THEOBALD, MORELL (1829 – 1908)
Morell Theobald lived in the Firs in 1861 (Census, 1861). He was born in Birmingham in 1829 and married Miall’s youngest daughter Ellen in June 1856. Their second son, Edward, was born in 1858 by which time they were living in Aller-cottage, Highgate Rise, London and Morell had become an insurance broker. (Marriages, 1856) (Births, 1858). The Theobald family did not stay long at The Firs, as by 1864 they were living in Hendon. They had moved to Handen Road, Lewisham by 1881, where they stayed until Morell’s death in 1908.
In 1895 Morell found himself in court as part of the infamous Balfour fraud trial! The trial centred on the misappropriation of funds by Jabez Balfour, chairman of the House and Land Investment Trust Company. Balfour was found guilty and was sentenced to fourteen years penal servitude Brock and Theobald were found guilty of aiding the fraud and were thus convicted on lesser charges and Theobald was sentenced only to four months.
Morell Theobald was a committed spiritualist who wrote credulous accounts of wonderful supernatural happenings in his own home in Handen Road. The Theobalds were great friends with other spiritualists, William Howitt and Mr. and Mrs. Thomas Everitt, with whom they held many séances. The Theobalds had lost three children which had no doubt increased their susceptibility. At séances with their surviving children present rapping phenomena lead to movement of the dining room table and eventually to “intelligent communications”. These were followed by a series of “spirit writings”. In 1882 their new cook, Mary, was discovered to have clairvoyant powers and she described numerous phantom visitors to the house.
These events were eventually investigated by the sceptic, Frank Podmore in 1884, who claimed that they were “fake” and that many had been carried out by Mary herself. Theobald contested the findings and continued to be a “believer” blaming mischievous and fraudulent spirits for spoiling the tests. (Podmore, 1902).
Although the Victorian era is often associated with scientific and technological progress, many Victorians were prone to the paranormal, supernatural and occult, of which the most popular forms in the late Victorian period included mesmerism, clairvoyance, electro-biology, crystal-gazing, thought-reading, and above all, Spiritualism. Sir Arthur Conan Doyle, like many late Victorians, was fascinated by the possibility of communication with the departed souls. Spiritualism was particularly the realm of women as they were regarded as more spiritual than men.
Theobald’s house at 24 Handen Road, where all these events were supposed to have occurred, no longer exists, probably the result of WW2 bombing or perhaps destroyed by disgruntled spirits.
----------
Activity: In the Morell Theobald biography, what sentence did Theobald receive in the Balfour fraud trial? The listing after this point is separate material, unrelated to the Morell Theobald biography.

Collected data
----------
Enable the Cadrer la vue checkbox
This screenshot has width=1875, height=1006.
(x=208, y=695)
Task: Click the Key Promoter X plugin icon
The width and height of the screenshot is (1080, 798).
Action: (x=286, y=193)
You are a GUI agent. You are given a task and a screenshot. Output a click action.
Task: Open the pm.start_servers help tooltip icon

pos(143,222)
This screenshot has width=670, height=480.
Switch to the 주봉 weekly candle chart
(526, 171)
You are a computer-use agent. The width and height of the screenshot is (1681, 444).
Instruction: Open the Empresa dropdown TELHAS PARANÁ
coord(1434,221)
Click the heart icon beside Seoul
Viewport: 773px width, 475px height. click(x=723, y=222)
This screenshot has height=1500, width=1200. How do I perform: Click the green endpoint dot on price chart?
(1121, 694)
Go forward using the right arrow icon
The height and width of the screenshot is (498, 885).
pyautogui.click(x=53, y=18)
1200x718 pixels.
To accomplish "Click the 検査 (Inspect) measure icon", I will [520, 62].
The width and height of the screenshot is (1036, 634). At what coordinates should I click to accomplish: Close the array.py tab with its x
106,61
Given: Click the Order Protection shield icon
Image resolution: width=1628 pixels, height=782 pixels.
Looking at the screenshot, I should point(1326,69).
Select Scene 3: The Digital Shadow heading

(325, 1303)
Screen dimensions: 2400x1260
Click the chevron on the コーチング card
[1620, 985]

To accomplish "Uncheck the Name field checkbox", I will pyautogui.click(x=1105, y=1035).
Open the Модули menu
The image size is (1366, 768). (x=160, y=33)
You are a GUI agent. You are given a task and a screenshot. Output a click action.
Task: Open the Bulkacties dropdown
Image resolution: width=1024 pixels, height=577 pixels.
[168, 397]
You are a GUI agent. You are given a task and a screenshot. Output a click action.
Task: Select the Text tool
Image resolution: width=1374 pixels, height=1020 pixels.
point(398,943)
----------
Result: Four months.